Bisnis.com, JAKARTA - Staf Khusus Kementerian Keuangan Yustinus Prastowo menyampaikan, program pengampunan pajak atau lebih dikenal dengan tax amenesty tidak dapat dilakukan berulang karena menciptakan mentalitas buruk bagi wajib pajak.
Pernyataan ini menjawab hasil survei yang dilakukan oleh Indikator Politik Indonesia pada periode 9-12 Juli 2022 melalui telepon dengan 1.246 sampel responden.
"Permanent tax amnesty bisa buruk bagi kepatuhan pajak dalam jangka panjang karena orang akan nyicil kepatuhannya," kata Prastowo dalam Rilis Survei Nasional Indikator Politik Indonesia yang digelar secara virtual, Minggu (31/7/2022).
Berdasarkan hasil survei, umumnya responden cukup mendukung penerapan sanksi tegas (27,9 persen) maupun program PPS kembali dilakukan (26,8 persen) bagi wajib pajak yang tak mengikuti PPS/Tax Amnesty.
Sementara, kelompok responden yang tahu PPS maupun kelompok tahu PPS dan berpendapatan lebih dari Rp4 juta per bulan lebih banyak yang setuju jika PPS kembali diadakan bagi wajib pajak yang tak mengikuti PPS/Tax Amnesty dimana masing-masing 46,5 persen dan 49,5 persen.

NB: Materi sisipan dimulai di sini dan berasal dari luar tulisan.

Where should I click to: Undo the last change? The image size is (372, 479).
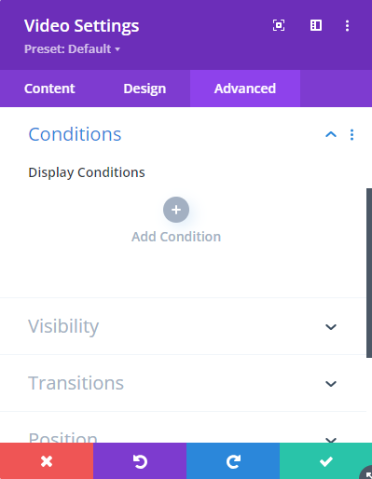pos(140,461)
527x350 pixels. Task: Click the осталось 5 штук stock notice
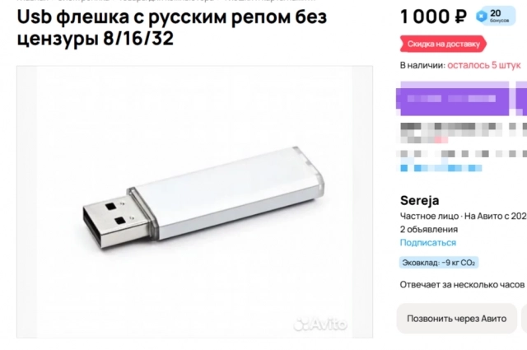[x=484, y=65]
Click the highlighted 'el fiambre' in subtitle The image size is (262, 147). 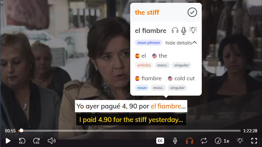click(x=166, y=106)
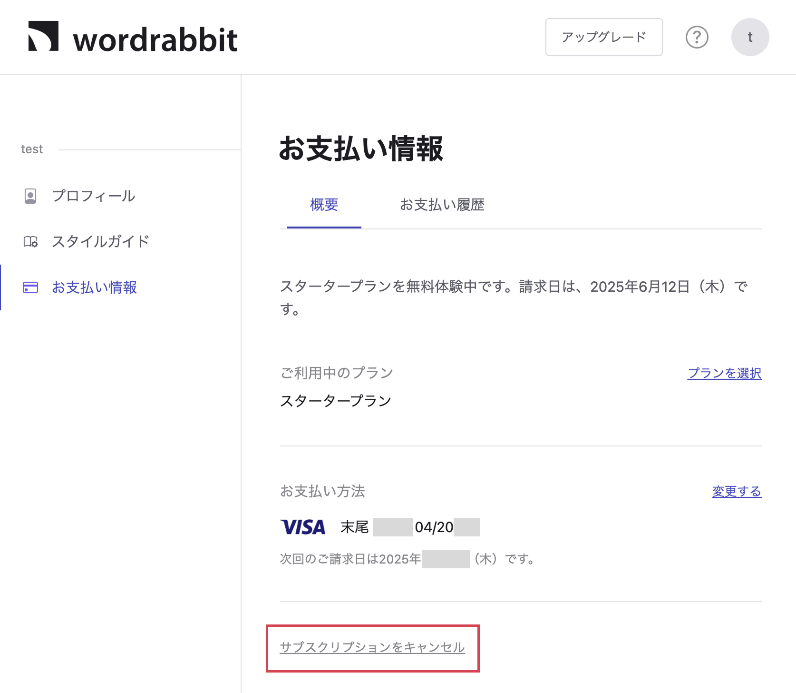796x693 pixels.
Task: Open スタイルガイド from the sidebar
Action: coord(100,242)
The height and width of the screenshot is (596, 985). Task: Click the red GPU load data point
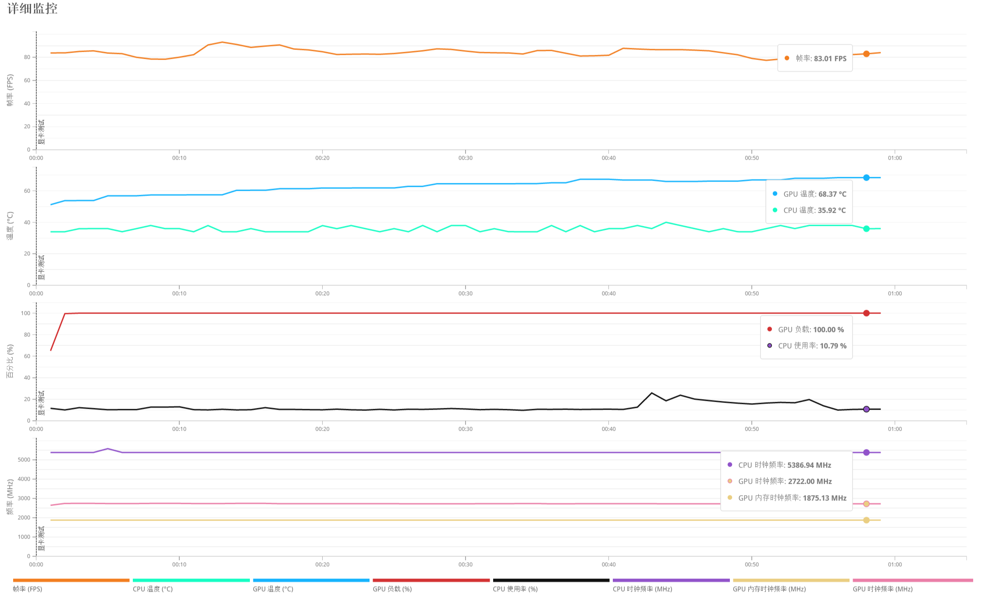[866, 313]
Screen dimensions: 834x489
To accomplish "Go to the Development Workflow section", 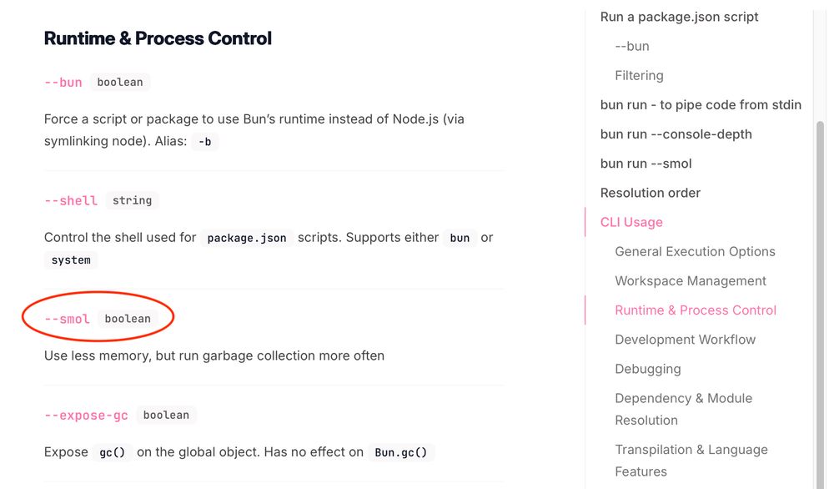I will [686, 340].
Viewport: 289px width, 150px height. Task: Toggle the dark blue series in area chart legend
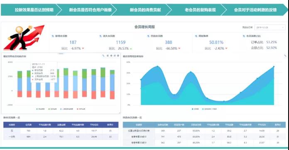195,109
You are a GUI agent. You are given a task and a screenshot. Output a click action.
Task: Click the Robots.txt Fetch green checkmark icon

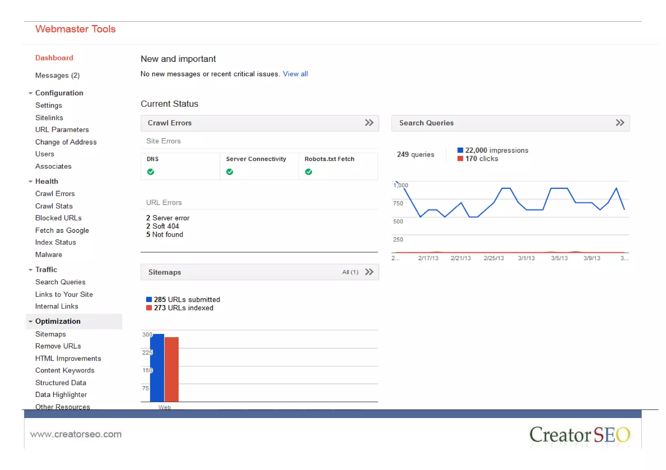click(x=309, y=172)
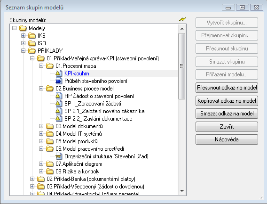Select 08 Rizika a kontroly group

coord(77,171)
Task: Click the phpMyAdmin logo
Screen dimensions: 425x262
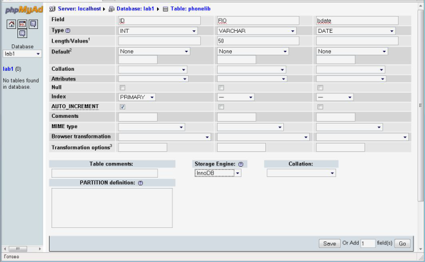Action: [x=24, y=10]
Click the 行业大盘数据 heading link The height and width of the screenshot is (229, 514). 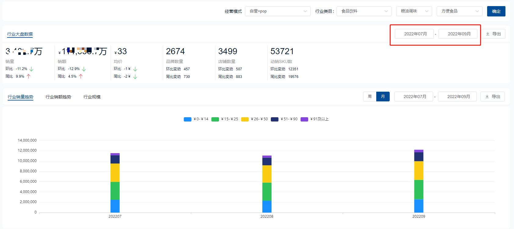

"Yang tahu PPS/Tax Amnesty ataupun PPS/Tax Amnesty dan berpendapatan lebih dari Rp4 juta per bulan mereka ingin diberikan kesempatan lagi untuk PPS," ujar Direktur Eksekutif Indikator Politik Indonesia Burhanuddin Muhtadi.
Prastowo menjelaskan, jika tax amnesty menjadi permanen, maka wajib pajak akan mencicil kepatuhan tersebut sehingga dikhawatirkan dapat merusak kewibawaan dan kepercayaan kepada otoritas.
"Kami tidak sepakat, harusnya DPR dan pengusaha juga sepakat bahwa kalau pengampunan itu diberikan terlalu sering, akan menciptakan mentalitas yang tidak baik," ungkapnya.
Ada Suara Tax Amnesty Kembali Digelar, Staf Khusus Menkeu: Buruk Bagi Kepatuhan Pajak
Program pengampunan pajak berulang dapat menciptakan mentalitas yang tidak baik bagi wajib pajak.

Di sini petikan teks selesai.